Google has been working on its driverless car project since 2009.

Having driven more than 1.7 million miles in autonomous mode, Google’s driverless cars are arguably some of the most advanced compared to the many others in the driverless car race.

Here’s everything we know about the Google driverless car project.

Google's driverless car project is run under Google X, the 'moonshot lab' that's part of Google's parent company Alphabet.

Screenshot/ NBC

The project was first run by Sebastian Thrun, who founded Google X and served as a vice president and fellow there. As a professor of computer science at Stanford, he helped build Stanley, an autonomous car that won the 2005 DARPA grand challenge.
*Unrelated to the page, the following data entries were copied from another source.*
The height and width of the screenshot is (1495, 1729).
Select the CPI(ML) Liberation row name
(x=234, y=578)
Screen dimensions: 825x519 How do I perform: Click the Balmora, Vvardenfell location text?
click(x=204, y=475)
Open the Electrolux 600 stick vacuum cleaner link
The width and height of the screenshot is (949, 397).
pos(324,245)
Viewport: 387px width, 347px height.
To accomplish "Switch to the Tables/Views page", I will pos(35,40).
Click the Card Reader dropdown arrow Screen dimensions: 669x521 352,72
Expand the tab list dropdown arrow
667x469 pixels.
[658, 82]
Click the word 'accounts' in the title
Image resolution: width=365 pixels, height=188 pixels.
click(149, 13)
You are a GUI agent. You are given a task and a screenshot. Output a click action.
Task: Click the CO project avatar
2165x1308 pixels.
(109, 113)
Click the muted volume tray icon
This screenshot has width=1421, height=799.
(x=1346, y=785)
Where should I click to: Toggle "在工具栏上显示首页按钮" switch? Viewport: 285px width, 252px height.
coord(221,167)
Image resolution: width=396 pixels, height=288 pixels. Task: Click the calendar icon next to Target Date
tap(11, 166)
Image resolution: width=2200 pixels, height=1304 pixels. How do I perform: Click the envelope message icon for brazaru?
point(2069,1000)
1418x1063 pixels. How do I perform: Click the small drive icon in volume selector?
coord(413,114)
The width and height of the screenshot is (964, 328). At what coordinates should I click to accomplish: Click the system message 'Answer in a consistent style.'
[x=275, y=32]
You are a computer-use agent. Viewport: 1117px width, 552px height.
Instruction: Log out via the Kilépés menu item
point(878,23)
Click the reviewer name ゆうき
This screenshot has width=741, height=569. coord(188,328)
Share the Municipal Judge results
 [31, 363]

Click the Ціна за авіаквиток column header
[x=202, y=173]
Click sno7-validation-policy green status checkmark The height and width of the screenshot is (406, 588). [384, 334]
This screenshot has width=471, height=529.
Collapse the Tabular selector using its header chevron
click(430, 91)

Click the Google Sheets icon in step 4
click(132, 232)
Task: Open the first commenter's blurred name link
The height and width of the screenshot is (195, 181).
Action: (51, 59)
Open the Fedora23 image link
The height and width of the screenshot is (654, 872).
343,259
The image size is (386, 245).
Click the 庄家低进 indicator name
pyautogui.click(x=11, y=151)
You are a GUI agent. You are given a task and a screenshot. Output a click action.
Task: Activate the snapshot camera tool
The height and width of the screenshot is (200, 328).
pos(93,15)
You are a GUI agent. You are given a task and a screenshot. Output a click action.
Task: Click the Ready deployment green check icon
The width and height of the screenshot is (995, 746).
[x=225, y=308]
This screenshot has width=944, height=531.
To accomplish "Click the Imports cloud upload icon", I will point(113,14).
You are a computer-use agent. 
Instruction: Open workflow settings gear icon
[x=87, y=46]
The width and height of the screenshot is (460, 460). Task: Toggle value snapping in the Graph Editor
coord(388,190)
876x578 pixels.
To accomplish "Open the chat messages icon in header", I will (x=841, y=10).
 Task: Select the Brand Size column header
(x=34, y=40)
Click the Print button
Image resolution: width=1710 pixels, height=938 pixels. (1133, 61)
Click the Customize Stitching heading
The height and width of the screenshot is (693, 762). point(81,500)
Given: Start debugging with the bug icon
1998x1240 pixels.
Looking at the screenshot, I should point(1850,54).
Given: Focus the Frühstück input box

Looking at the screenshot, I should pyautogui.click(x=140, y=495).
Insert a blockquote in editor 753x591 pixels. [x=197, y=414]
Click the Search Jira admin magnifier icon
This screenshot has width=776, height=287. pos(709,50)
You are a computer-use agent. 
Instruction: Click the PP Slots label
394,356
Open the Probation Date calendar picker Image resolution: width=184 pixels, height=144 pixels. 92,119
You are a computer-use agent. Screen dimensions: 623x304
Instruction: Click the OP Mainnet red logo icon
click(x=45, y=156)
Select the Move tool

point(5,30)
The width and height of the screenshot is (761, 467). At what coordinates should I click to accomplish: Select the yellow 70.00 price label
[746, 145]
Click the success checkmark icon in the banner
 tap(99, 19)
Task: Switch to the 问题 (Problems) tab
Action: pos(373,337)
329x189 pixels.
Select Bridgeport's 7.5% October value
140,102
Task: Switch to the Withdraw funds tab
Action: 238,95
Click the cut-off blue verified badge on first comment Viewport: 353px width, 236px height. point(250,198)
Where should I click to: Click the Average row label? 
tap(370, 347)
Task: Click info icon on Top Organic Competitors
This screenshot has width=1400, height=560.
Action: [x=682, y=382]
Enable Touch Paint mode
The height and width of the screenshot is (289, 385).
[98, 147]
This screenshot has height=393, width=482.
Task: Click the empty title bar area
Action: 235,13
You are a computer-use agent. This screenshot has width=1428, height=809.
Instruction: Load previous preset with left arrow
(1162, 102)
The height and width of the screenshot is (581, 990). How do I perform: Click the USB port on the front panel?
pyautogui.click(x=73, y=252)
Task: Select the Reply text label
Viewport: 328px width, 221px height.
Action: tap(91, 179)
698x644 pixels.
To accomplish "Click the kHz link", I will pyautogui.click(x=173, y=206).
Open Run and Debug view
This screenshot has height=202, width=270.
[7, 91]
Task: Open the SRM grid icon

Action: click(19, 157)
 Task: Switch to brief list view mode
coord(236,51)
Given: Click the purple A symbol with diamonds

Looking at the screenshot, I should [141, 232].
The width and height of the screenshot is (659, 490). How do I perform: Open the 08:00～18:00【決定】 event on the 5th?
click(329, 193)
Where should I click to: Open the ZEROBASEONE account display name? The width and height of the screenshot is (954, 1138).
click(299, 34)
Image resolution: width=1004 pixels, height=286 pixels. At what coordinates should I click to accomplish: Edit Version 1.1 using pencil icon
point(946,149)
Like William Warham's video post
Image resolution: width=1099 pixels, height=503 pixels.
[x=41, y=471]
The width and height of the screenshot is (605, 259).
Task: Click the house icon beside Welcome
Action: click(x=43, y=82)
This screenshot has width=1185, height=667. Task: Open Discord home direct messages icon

Stanley, pictured above, drove 125 miles autonomously in the Mojave desert to win first prize, Wired reported at the time. The success put autonomous cars on the map, as no car was able to survive more than eight miles in the 2004 DARPA challenge, according to a press release.

Google first started testing its driverless technology using a Toyota Prius retrofitted with the tech in 2009, the year the Google self-driving car project was born.


Source: Google Self-Driving Project website.

Google's cars drive using something called LiDAR technology, which allows them to 'see' the roads by using lasers to map out its surroundings.

The light reflected from the laser beaming on objects is measured to determine the distance between the car and its environment. Above you can see how Google's cars see the world using LiDAR.

But Google's cars also rely on other sensors to detect pedestrians, cyclists, and other vehicles.

The sensors work with software to predict the movement of objects around it, like if a person is about to cross the street. The car will then automatically adjust its speed and trajectory to navigate safely.

Source: Google's Self-Driving Car Project website.

Google is also mapping routes so it can navigate better and understand traffic patterns and congestion areas in cities.


Alphabet's division Footpath Labs, a smart city research unit, teamed up with the Department of Transportation to create Flow to help map routes. Flow will use data from billions of miles of trips, Google Maps, and sensors on the roads to understand traffic patterns.

But Google is constantly working on improvements to make its cars safer. It recently patented technology that will glue you to the hood of the car if it crashes into you.

US Patent and Trademark Office

A patent outlines putting an adhesive layer on the hood of the car that would be covered by something that isn't sticky. If the car were to hit someone, the outer layer would be removed to expose the glue.